What you are asked to do: Turn the data below into a numbered list with one line per item, skipping any blank lines and leaving out the pictures.
===== Data supplied
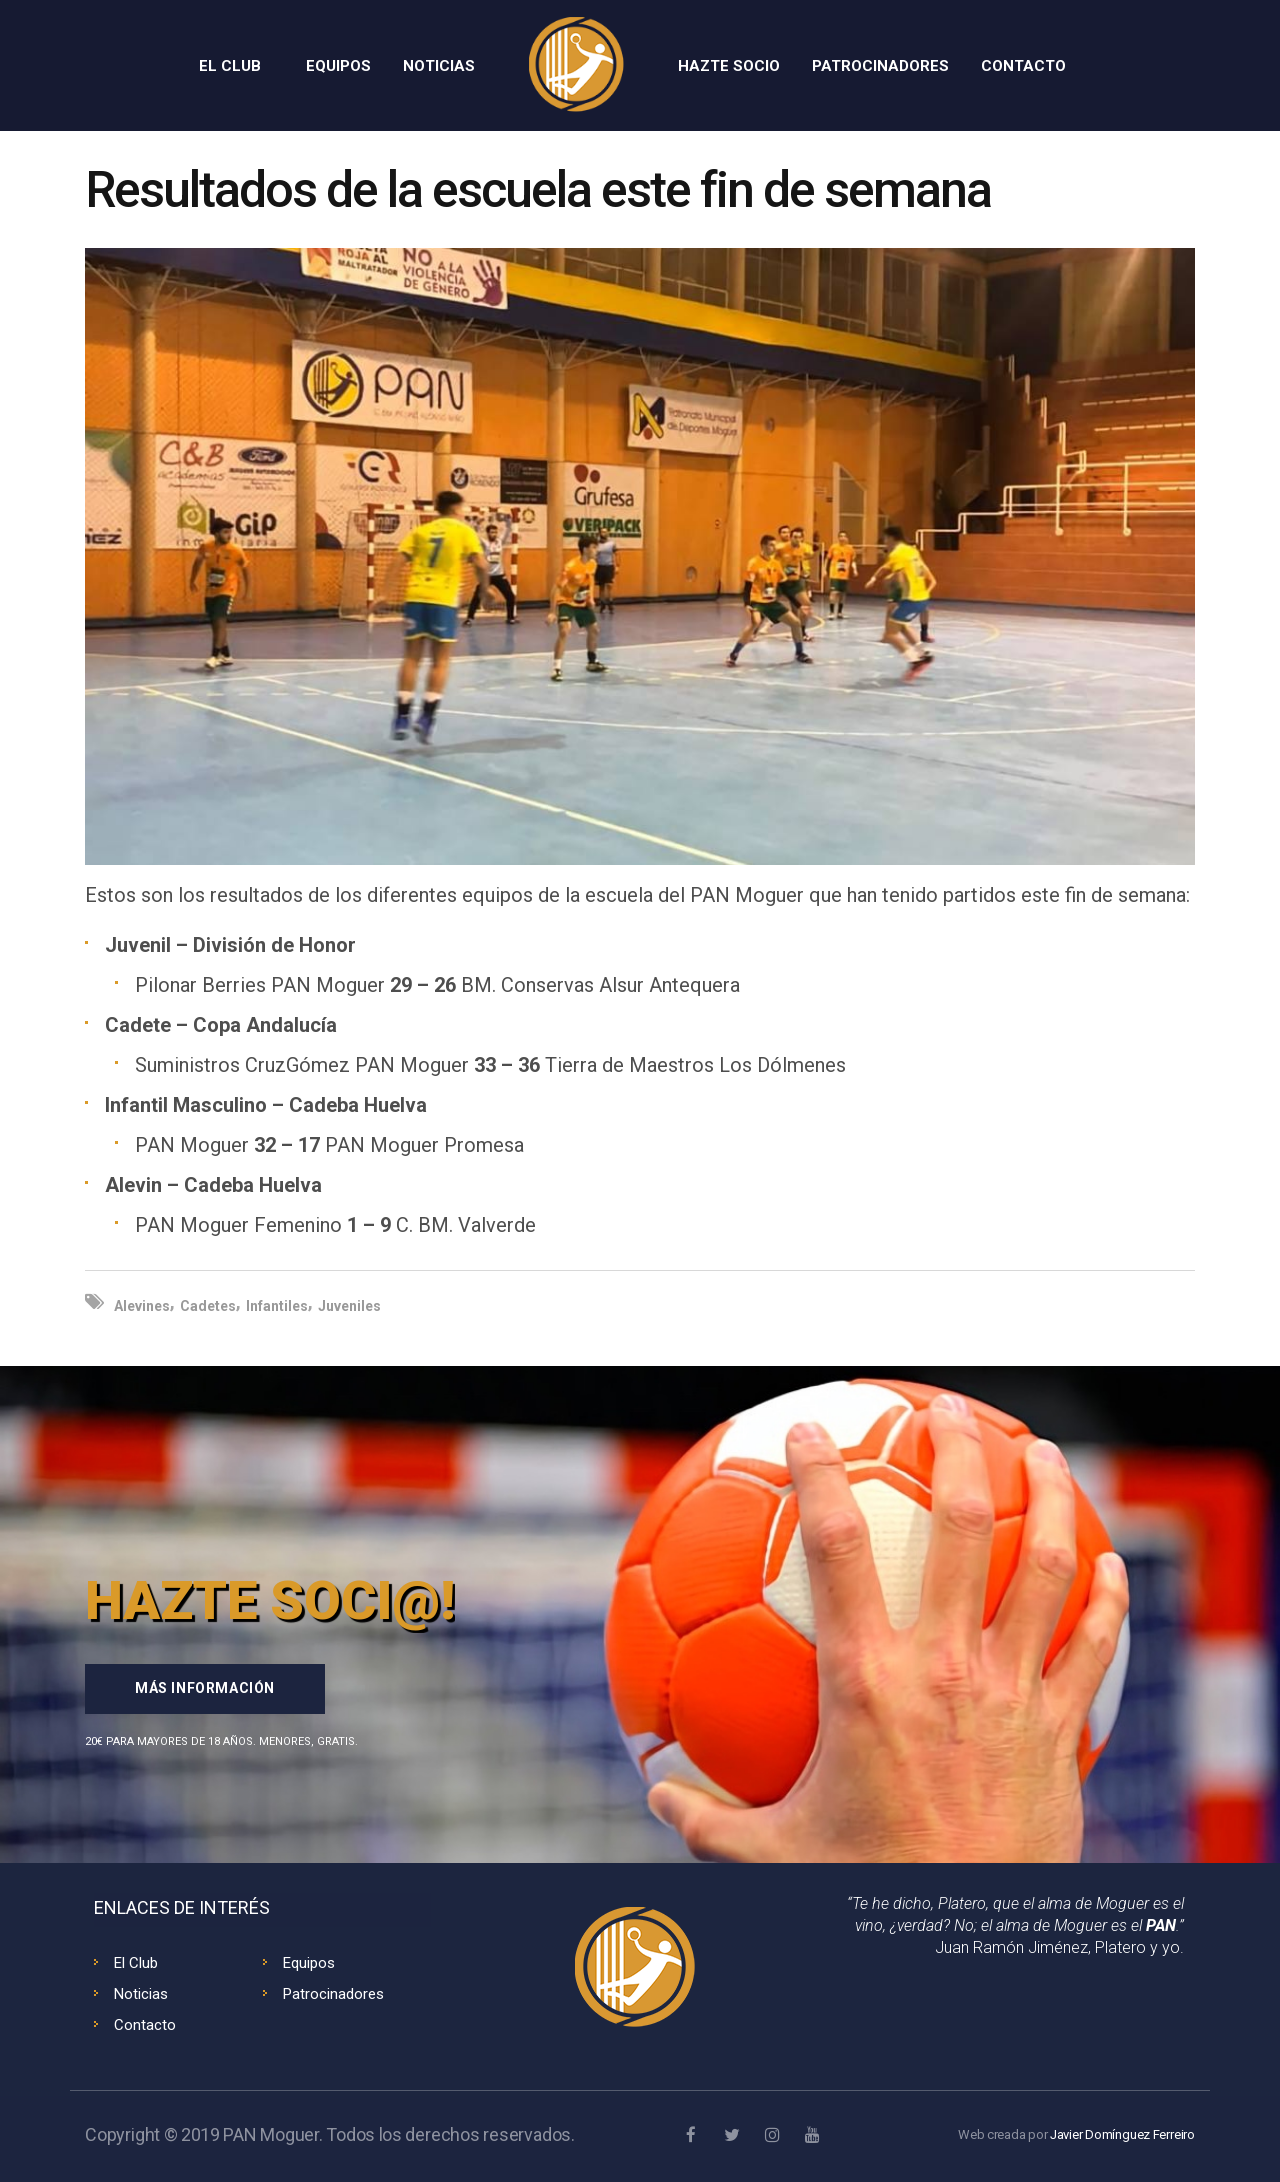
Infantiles (277, 1306)
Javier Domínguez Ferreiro (1122, 2134)
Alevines (142, 1306)
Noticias (141, 1994)
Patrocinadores (333, 1994)
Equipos (309, 1963)
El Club (136, 1963)
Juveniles (349, 1306)
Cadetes (208, 1306)
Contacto (145, 2025)
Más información (205, 1688)
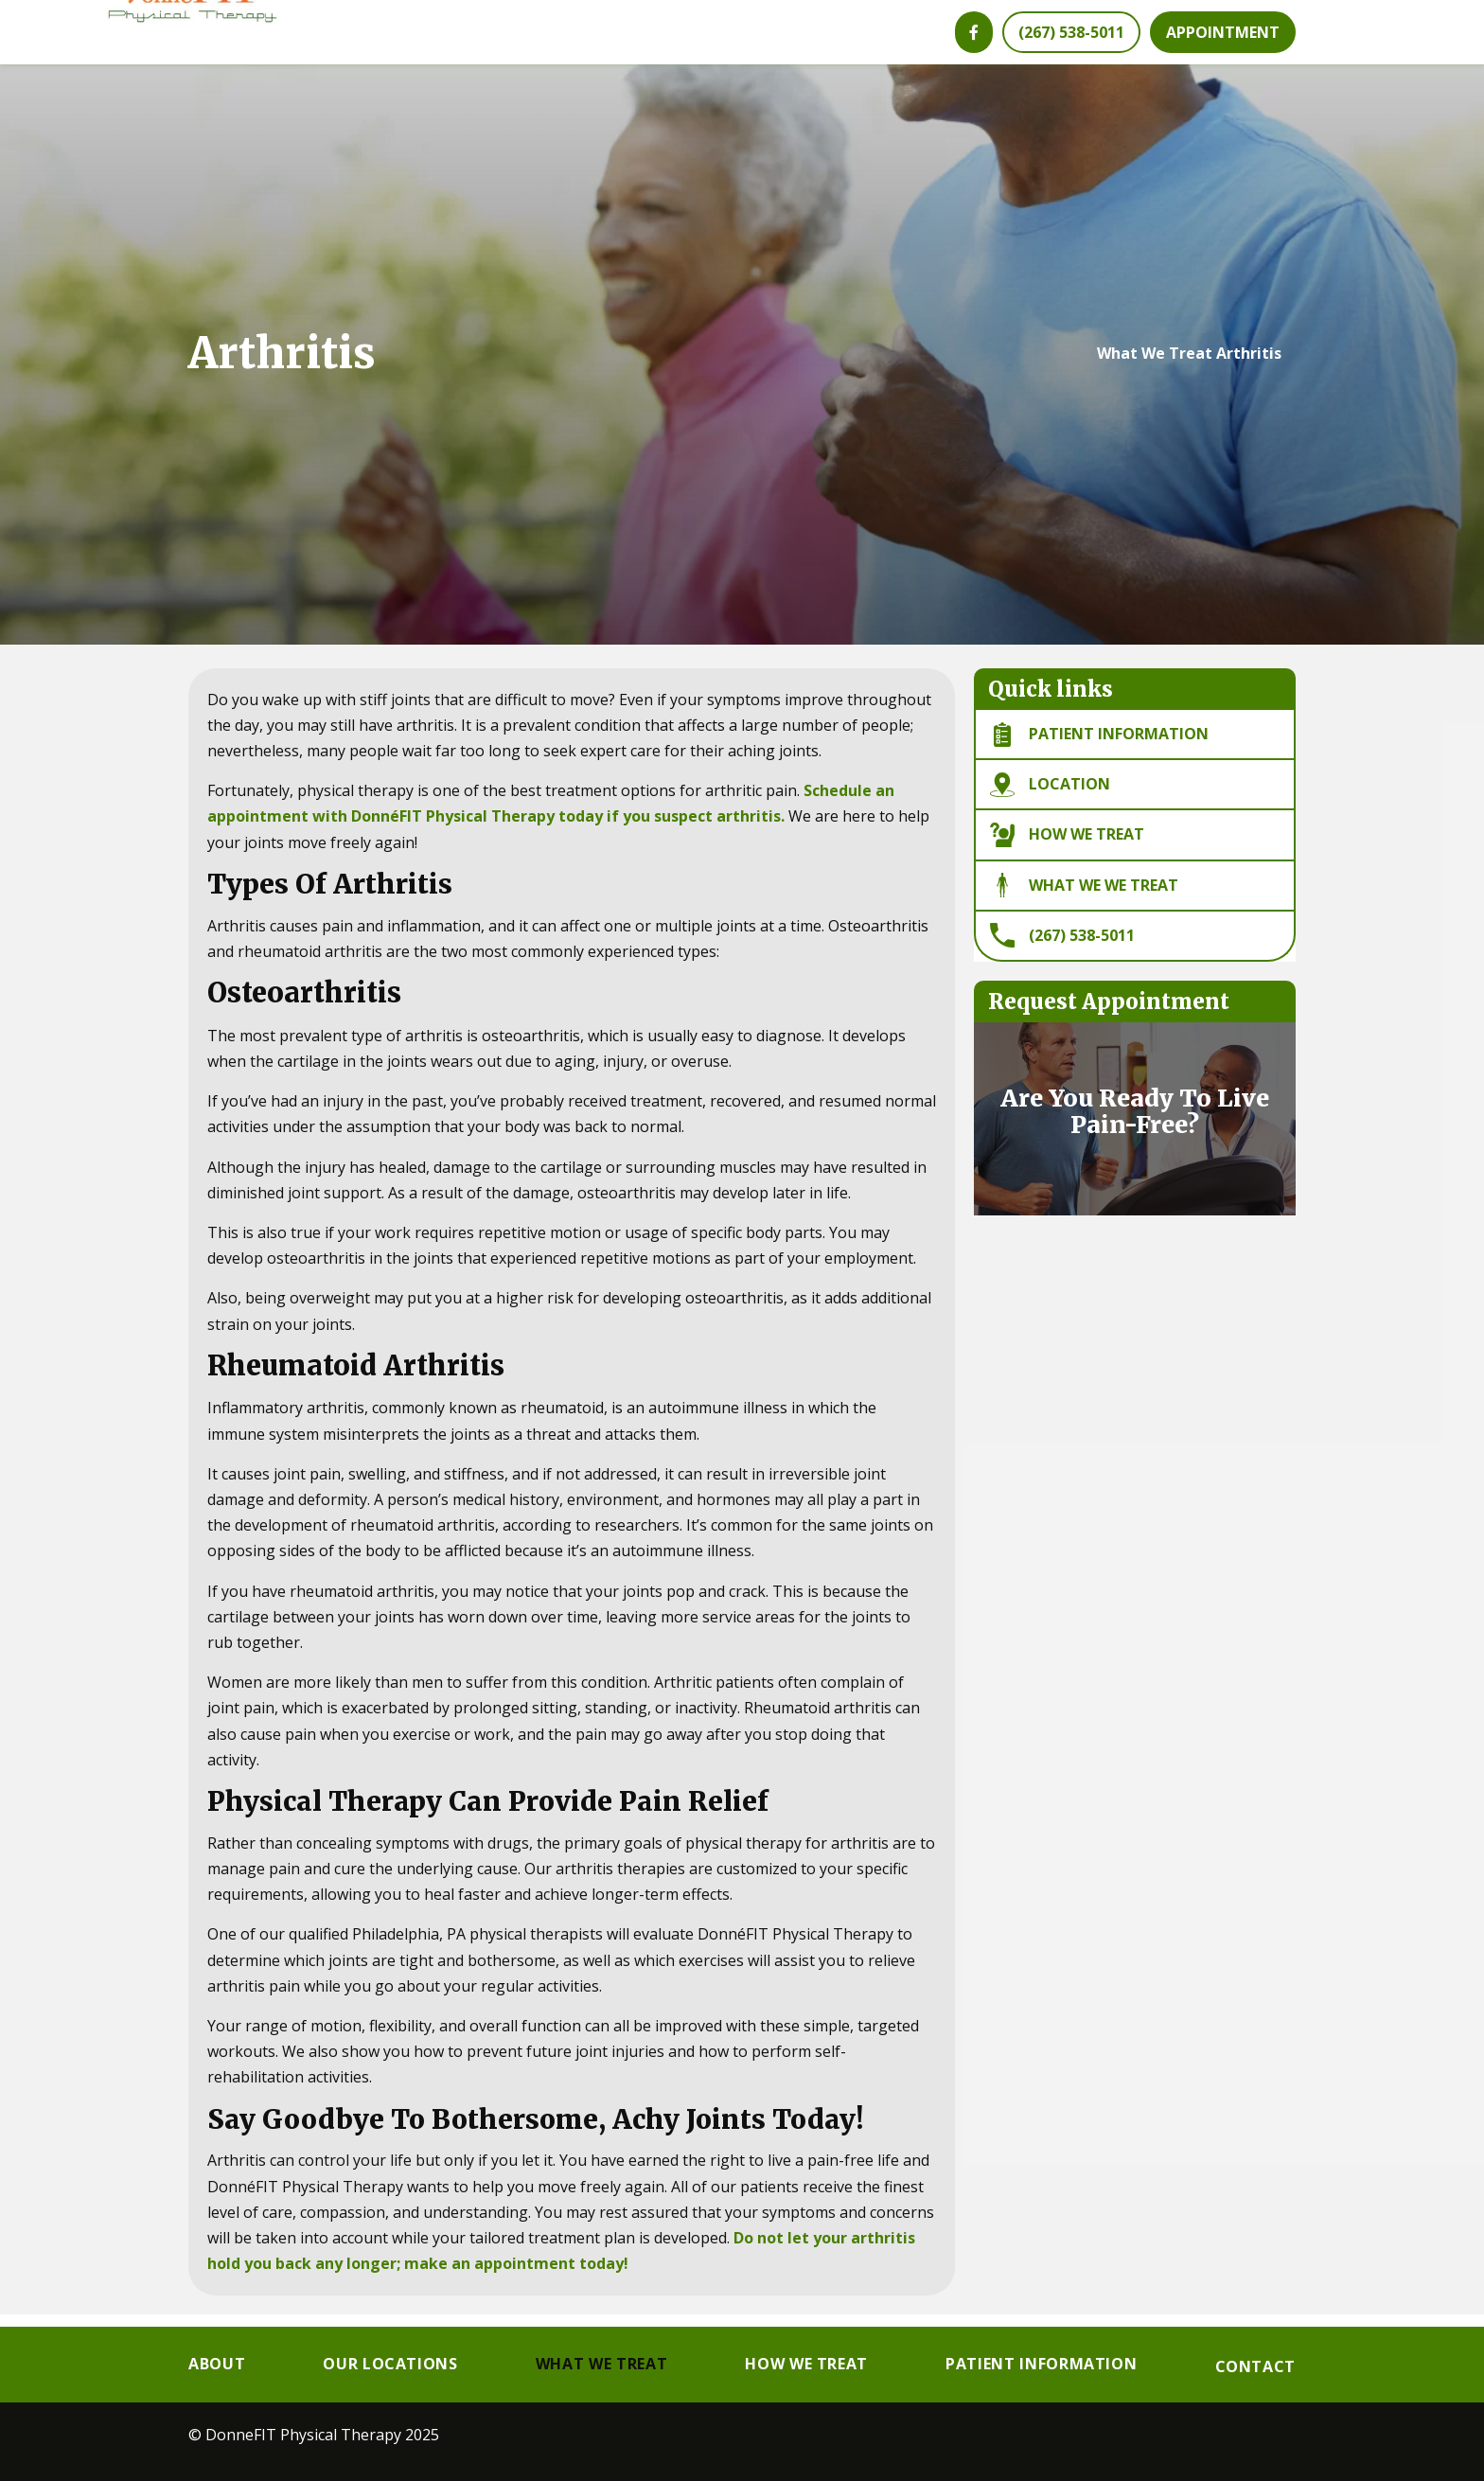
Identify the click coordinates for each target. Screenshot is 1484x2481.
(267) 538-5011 (1062, 947)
==========
The result:
1. Infantiles (277, 1306)
2. Javier Domínguez Ferreiro (1122, 2134)
3. Alevines (142, 1306)
4. Noticias (141, 1994)
5. Patrocinadores (333, 1994)
6. Equipos (309, 1963)
7. El Club (136, 1963)
8. Juveniles (349, 1306)
9. Cadetes (208, 1306)
10. Contacto (145, 2025)
11. Más información (205, 1688)
12. Identify the click coordinates for each target. Screenshot is 1484x2481.
13. (267) 538-5011 (1062, 947)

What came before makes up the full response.